■ **Description of the task**:
Set down, please, the line that contains "Ik begrijp het [button] (195, 1869)" and every line that follows it to the end of the records, exactly; do not include pictures.

=== Begin Enclosure ===

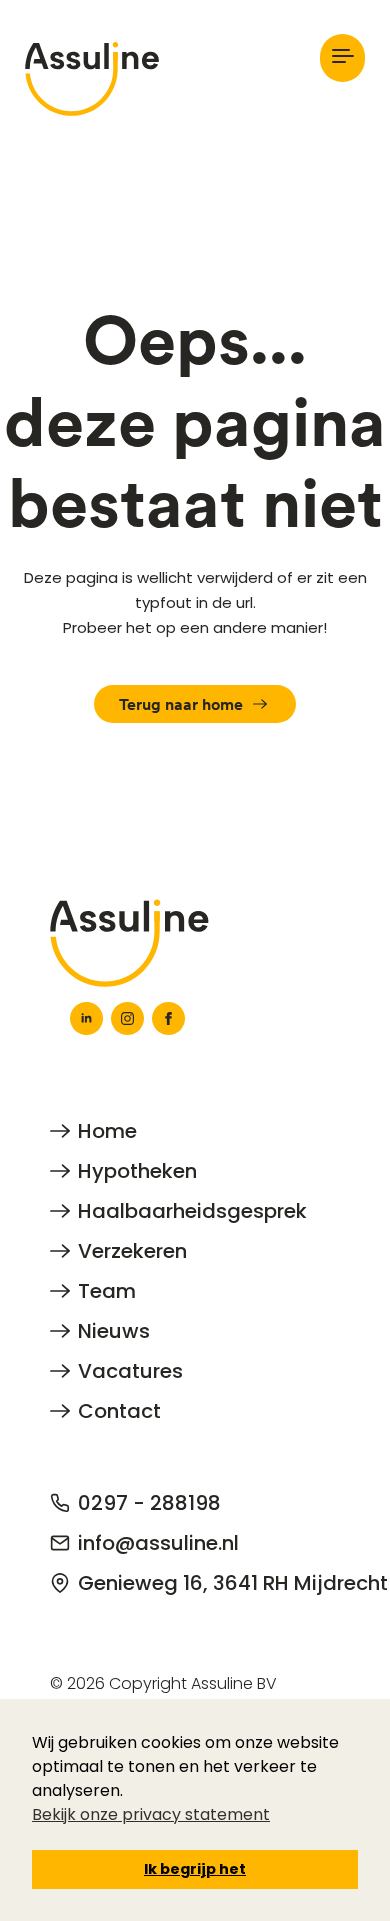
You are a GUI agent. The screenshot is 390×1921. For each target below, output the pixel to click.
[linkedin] (86, 1018)
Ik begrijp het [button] (195, 1869)
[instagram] (127, 1018)
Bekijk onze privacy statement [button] (151, 1814)
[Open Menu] (342, 57)
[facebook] (168, 1018)
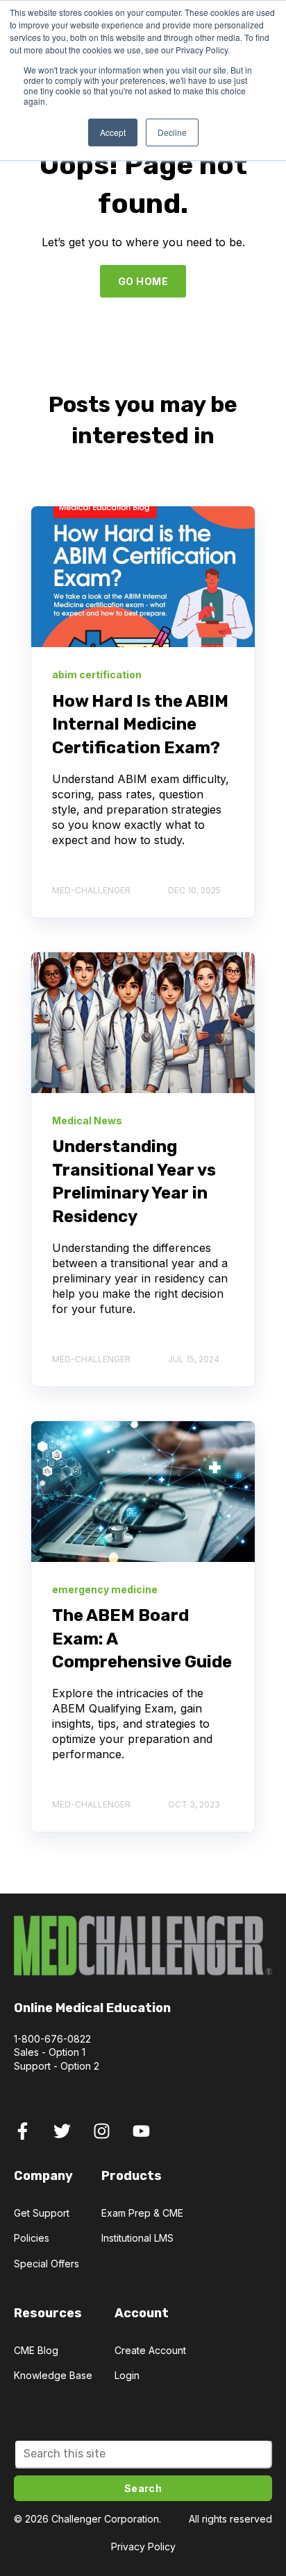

=== End Enclosure ===

■ **Response area**:
Ik begrijp het [button] (195, 1869)
[instagram] (127, 1018)
Bekijk onze privacy statement [button] (151, 1814)
[Open Menu] (342, 57)
[facebook] (168, 1018)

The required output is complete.